Given task:
How many lines in the records below contain the word "green"? Reply with the number alone.

::::

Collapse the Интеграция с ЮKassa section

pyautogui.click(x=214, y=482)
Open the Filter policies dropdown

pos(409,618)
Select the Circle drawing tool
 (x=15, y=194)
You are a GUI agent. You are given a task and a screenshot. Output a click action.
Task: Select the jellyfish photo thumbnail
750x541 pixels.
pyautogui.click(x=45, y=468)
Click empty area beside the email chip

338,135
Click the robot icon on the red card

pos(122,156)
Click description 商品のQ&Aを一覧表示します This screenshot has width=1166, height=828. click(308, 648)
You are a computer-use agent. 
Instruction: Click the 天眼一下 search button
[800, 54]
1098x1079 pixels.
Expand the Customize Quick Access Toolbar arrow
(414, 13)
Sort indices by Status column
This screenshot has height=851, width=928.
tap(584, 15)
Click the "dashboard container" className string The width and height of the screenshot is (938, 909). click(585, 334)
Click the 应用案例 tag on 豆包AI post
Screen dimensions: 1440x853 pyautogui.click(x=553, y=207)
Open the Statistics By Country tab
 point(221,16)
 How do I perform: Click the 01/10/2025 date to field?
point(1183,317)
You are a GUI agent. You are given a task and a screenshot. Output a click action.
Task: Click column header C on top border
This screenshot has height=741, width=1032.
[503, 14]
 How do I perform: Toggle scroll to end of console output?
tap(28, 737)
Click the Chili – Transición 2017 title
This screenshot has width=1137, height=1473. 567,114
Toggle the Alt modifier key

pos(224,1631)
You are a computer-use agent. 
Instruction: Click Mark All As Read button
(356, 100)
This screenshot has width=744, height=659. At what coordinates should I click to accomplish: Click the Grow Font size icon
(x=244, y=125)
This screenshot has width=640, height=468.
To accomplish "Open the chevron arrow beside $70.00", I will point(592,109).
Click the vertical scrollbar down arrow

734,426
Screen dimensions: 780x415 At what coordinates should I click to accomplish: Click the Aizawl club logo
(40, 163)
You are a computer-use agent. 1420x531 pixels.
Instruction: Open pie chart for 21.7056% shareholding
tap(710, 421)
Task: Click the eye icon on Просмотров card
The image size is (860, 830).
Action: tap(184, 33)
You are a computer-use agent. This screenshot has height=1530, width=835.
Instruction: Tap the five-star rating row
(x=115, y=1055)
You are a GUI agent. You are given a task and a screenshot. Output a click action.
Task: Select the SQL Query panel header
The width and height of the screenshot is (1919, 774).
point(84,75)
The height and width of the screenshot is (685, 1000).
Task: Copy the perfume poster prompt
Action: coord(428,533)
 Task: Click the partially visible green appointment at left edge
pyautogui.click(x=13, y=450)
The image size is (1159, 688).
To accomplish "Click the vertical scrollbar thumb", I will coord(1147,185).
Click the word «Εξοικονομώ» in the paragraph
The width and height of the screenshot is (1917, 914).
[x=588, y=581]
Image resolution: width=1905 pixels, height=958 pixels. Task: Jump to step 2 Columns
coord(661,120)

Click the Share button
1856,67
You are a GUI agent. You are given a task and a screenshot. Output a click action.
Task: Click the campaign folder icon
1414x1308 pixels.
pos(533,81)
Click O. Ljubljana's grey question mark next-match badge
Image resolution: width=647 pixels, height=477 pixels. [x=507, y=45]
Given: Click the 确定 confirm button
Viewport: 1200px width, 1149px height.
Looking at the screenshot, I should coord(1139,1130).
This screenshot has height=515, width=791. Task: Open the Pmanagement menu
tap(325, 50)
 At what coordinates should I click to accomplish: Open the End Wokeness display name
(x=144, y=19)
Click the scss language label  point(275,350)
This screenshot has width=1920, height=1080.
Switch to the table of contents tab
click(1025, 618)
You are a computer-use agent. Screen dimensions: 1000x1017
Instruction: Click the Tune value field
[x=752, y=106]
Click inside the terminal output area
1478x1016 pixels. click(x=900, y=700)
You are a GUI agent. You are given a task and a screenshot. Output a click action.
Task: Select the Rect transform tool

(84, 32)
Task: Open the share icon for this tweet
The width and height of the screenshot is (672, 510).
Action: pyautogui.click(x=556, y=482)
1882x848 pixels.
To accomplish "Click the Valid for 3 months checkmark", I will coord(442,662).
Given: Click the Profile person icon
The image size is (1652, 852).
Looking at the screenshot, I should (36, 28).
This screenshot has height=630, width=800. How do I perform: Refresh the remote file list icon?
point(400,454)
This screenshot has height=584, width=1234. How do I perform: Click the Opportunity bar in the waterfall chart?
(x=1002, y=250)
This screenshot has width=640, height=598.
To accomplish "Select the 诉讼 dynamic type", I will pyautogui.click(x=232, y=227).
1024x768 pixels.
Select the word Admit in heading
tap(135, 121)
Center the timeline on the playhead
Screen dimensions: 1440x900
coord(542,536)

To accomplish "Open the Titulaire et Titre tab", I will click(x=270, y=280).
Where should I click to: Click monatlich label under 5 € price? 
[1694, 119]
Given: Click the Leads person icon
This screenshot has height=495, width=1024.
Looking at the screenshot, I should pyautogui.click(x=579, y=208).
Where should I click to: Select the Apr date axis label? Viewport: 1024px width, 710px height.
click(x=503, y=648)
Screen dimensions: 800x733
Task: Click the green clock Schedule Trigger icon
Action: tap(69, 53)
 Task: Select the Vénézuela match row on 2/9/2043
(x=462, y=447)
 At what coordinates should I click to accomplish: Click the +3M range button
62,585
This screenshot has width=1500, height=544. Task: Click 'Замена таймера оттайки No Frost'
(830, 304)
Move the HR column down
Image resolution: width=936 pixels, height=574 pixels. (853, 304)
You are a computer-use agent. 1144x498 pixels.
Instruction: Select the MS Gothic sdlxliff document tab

::::

Worked solution:
2